I first heard this tale some 40 years ago just a few years older than my father was when that letter was read.  I had about the same interest in it as he did at the time – growing boys have much more important things on their minds.

This family hinterland has assumed much more significance as I’ve got older and I’ve pumped my father for anything he can remember, which is minimal and mostly conjecture.

It’s quite frustrating to consider so many unknown and unknowable family roots lost to history in so recent a time.


This post was written on Yom Kippur – the day of atonement


Written for the #WickedWednesday meme of “Roots”.  Why not go check out the other posts by clicking on the button.

Wicked Wednesday... a place to be wickedly sexy or sexily wicked



9 thoughts on “Losing One’s Roots

  1. MPB

    My mum’s mum was the historian of the family and told us lots of stories about their large family. She wrote much of it down, and I have those memoirs in my possession. But without the person who wrote them around to fill the gaps they have less meaning. Your post really has me thinking Melody xx

    1. melodyinsights Post author

      Thank you for the lovely comment.

      Given the various comments, I think I see one of the things I was trying to say – if you have the resources available to learn about who you are, use and cherish them. They’re in your safe-keeping for the next generations.

      melody xx

  2. Posy Churchgate

    A very thought provoking piece melody, as yours so often are. My mother died 14 years ago and since then my father has done his best to give me oral history of his side of the tree and her side of the tree – it is fascinating when he tells it, when I try to tell it forward to my kids I find it gets a bit patchy, I’m not good at remembering the details! Even more frustrating to you and your father, who hadn’t the family to ask.
    I like the family legend your aunt handed down, that is a tasty morsel indeed! Thank you for sharing.

    1. melodyinsights Post author

      Thanks Posy.

      It was an odd meme word that seems to have made people think, both those who wrote and those who have been reading and commenting. If I have one takeaway message it’s that eventually knowing who we are and where we came from is a powerful need that affects most of us.

      Relish the details from your father and enjoy passing on to the kids. At some point it will become important to them.

      melody xx

  3. Molly

    I know quite a bit of my family history over the last century but not much before that, although my Mother’s Father’s family have lived in a small village in rural Sussex since the Norman conquest. However you have prompted me to ask them more questions next time I see them.


    1. melodyinsights Post author

      Thanks for reading and commenting.

      Do ask them.
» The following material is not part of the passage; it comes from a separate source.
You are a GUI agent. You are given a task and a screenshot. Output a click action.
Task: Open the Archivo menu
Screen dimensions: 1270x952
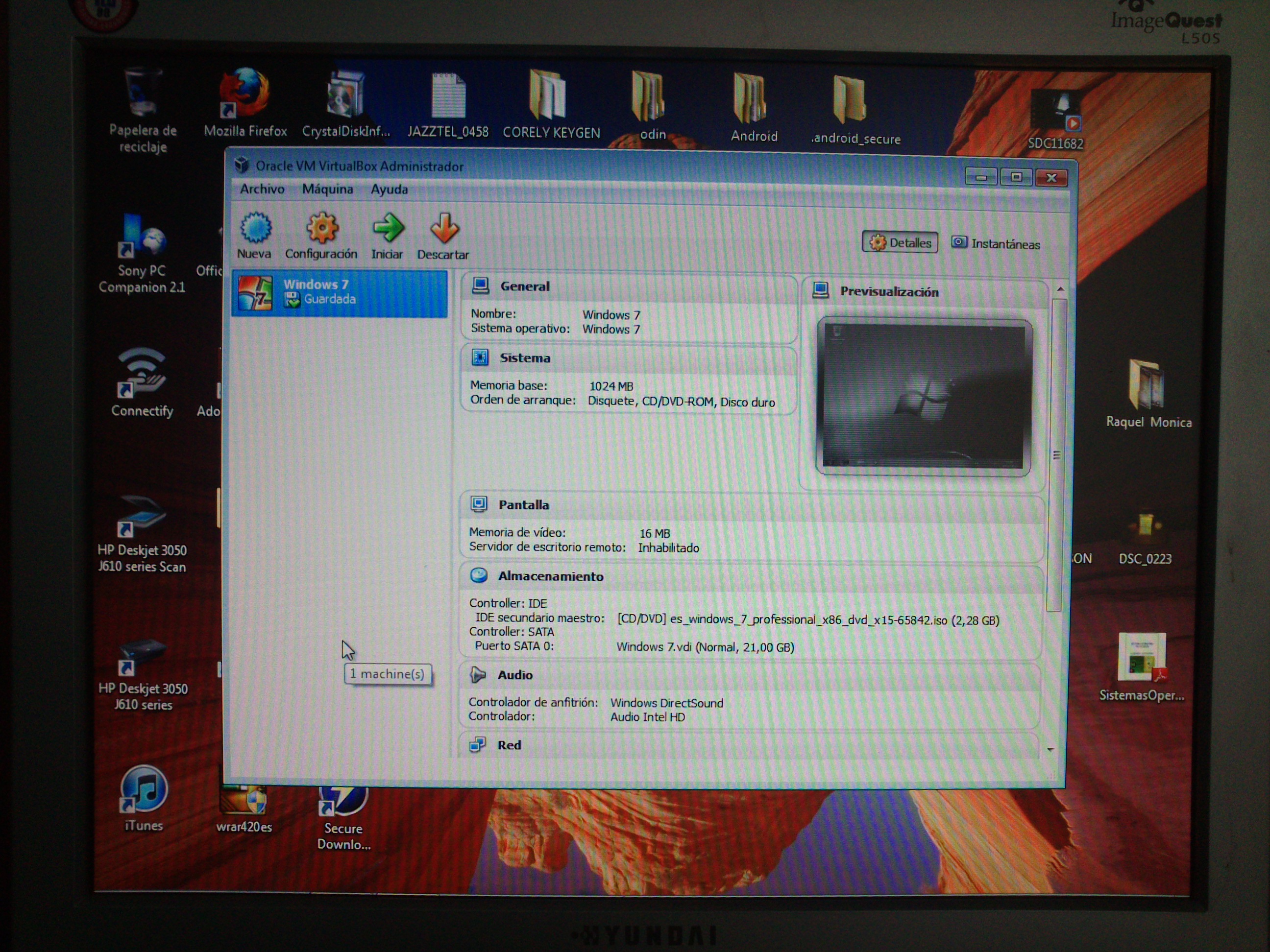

Even if I’d thought of asking these questions many years ago, there was no one to answer them. There’s some regret about that but not nearly as much as there would be if I could have got answers and didn’t.

      melody xx

  4. Marie Rebelle

    “I often wonder at what my ancestors did or endured to result in me being here.”

    My husband constantly emphasizes the importance of history, not only your own, but all history, as we cannot know where we are going if we don’t know where we’re coming from. I, thankfully, know a lot about my history and where I come from, but still more about my mom’s than my dad’s side. All of this because my dad was sent to an orphanage when his mother married for a second time, and even though she was alive until well into my teens, I have only seen her once.

    Rebel xox

    1. melodyinsights Post author

      Thanks Rebel.

      The knowledge of my mother’s side is just as sparse, for different reasons. The grandparents on both sides were gone long before I was born.

      Though I will take the unverifiable romantic family legend that my aunt told me after my mother died – that the features seen in some on that side of the family were the result of a Spanish sailor making it ashore in Cornwall after being shipwrecked when the storms hit the Spanish Armada.